◆ Task brief: When you reach the records below, repeat each one exactly as written.

Stored records:
____________________

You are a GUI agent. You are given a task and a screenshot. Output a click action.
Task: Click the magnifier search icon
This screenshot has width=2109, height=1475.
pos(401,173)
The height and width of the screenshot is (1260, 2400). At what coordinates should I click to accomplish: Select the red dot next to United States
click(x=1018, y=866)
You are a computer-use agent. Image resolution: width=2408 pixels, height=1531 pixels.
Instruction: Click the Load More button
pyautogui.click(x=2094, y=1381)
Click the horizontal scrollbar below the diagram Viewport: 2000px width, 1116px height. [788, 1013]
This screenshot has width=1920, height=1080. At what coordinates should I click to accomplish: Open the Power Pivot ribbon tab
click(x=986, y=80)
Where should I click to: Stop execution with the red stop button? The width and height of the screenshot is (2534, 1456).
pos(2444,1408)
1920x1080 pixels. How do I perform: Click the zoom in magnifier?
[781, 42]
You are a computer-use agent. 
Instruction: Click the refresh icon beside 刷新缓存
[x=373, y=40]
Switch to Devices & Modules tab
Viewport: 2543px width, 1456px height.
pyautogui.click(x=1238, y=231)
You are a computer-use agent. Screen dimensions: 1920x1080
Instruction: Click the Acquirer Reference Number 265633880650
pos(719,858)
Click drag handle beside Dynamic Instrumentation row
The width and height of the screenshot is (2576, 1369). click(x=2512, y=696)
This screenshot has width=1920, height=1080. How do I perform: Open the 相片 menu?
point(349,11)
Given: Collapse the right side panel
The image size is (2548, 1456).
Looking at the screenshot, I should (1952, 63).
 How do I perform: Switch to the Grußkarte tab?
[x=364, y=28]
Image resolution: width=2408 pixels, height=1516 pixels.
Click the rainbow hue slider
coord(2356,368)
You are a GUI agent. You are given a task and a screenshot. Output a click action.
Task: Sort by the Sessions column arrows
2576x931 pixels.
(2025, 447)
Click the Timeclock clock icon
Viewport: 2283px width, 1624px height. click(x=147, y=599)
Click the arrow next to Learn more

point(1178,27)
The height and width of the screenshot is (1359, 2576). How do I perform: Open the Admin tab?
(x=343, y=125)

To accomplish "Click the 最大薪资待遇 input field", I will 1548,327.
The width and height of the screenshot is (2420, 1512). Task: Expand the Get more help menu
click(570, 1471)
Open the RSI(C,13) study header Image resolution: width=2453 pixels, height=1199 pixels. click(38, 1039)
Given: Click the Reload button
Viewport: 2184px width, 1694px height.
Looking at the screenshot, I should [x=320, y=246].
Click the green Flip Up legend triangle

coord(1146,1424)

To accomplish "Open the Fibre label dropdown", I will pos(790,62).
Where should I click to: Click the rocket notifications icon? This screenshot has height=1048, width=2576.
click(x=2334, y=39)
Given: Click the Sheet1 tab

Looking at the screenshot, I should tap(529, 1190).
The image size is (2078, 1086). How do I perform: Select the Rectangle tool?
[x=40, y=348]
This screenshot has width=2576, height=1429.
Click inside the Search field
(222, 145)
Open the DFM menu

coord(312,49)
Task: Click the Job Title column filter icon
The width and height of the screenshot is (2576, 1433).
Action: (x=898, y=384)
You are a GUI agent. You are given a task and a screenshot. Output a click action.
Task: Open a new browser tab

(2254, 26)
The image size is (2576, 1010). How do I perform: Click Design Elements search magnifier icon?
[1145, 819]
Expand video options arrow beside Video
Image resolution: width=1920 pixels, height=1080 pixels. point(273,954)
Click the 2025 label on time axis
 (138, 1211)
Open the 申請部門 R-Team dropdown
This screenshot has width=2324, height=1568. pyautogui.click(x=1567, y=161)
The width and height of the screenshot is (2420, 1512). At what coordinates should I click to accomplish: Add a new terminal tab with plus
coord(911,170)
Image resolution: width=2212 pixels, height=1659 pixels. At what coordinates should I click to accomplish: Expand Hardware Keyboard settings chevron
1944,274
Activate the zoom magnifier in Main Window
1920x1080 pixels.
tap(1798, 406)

____________________

◆ Exercise answer:
You are a GUI agent. You are given a task and a screenshot. Output a click action.
Task: Click the magnifier search icon
This screenshot has width=2109, height=1475.
pos(401,173)
The height and width of the screenshot is (1260, 2400). At what coordinates should I click to accomplish: Select the red dot next to United States
click(x=1018, y=866)
You are a computer-use agent. Image resolution: width=2408 pixels, height=1531 pixels.
Instruction: Click the Load More button
pyautogui.click(x=2094, y=1381)
Click the horizontal scrollbar below the diagram Viewport: 2000px width, 1116px height. [788, 1013]
This screenshot has width=1920, height=1080. At what coordinates should I click to accomplish: Open the Power Pivot ribbon tab
click(x=986, y=80)
Where should I click to: Stop execution with the red stop button? The width and height of the screenshot is (2534, 1456).
pos(2444,1408)
1920x1080 pixels. How do I perform: Click the zoom in magnifier?
[781, 42]
You are a computer-use agent. 
Instruction: Click the refresh icon beside 刷新缓存
[x=373, y=40]
Switch to Devices & Modules tab
Viewport: 2543px width, 1456px height.
pyautogui.click(x=1238, y=231)
You are a computer-use agent. Screen dimensions: 1920x1080
Instruction: Click the Acquirer Reference Number 265633880650
pos(719,858)
Click drag handle beside Dynamic Instrumentation row
The width and height of the screenshot is (2576, 1369). click(x=2512, y=696)
This screenshot has width=1920, height=1080. How do I perform: Open the 相片 menu?
point(349,11)
Given: Collapse the right side panel
The image size is (2548, 1456).
Looking at the screenshot, I should (1952, 63).
 How do I perform: Switch to the Grußkarte tab?
[x=364, y=28]
Image resolution: width=2408 pixels, height=1516 pixels.
Click the rainbow hue slider
coord(2356,368)
You are a GUI agent. You are given a task and a screenshot. Output a click action.
Task: Sort by the Sessions column arrows
2576x931 pixels.
(2025, 447)
Click the Timeclock clock icon
Viewport: 2283px width, 1624px height. click(x=147, y=599)
Click the arrow next to Learn more

point(1178,27)
The height and width of the screenshot is (1359, 2576). How do I perform: Open the Admin tab?
(x=343, y=125)

To accomplish "Click the 最大薪资待遇 input field", I will 1548,327.
The width and height of the screenshot is (2420, 1512). Task: Expand the Get more help menu
click(570, 1471)
Open the RSI(C,13) study header Image resolution: width=2453 pixels, height=1199 pixels. click(38, 1039)
Given: Click the Reload button
Viewport: 2184px width, 1694px height.
Looking at the screenshot, I should [x=320, y=246].
Click the green Flip Up legend triangle

coord(1146,1424)

To accomplish "Open the Fibre label dropdown", I will pos(790,62).
Where should I click to: Click the rocket notifications icon? This screenshot has height=1048, width=2576.
click(x=2334, y=39)
Given: Click the Sheet1 tab

Looking at the screenshot, I should tap(529, 1190).
The image size is (2078, 1086). How do I perform: Select the Rectangle tool?
[x=40, y=348]
This screenshot has width=2576, height=1429.
Click inside the Search field
(222, 145)
Open the DFM menu

coord(312,49)
Task: Click the Job Title column filter icon
The width and height of the screenshot is (2576, 1433).
Action: (x=898, y=384)
You are a GUI agent. You are given a task and a screenshot. Output a click action.
Task: Open a new browser tab

(2254, 26)
The image size is (2576, 1010). How do I perform: Click Design Elements search magnifier icon?
[1145, 819]
Expand video options arrow beside Video
Image resolution: width=1920 pixels, height=1080 pixels. point(273,954)
Click the 2025 label on time axis
 (138, 1211)
Open the 申請部門 R-Team dropdown
This screenshot has width=2324, height=1568. pyautogui.click(x=1567, y=161)
The width and height of the screenshot is (2420, 1512). At what coordinates should I click to accomplish: Add a new terminal tab with plus
coord(911,170)
Image resolution: width=2212 pixels, height=1659 pixels. At what coordinates should I click to accomplish: Expand Hardware Keyboard settings chevron
1944,274
Activate the zoom magnifier in Main Window
1920x1080 pixels.
tap(1798, 406)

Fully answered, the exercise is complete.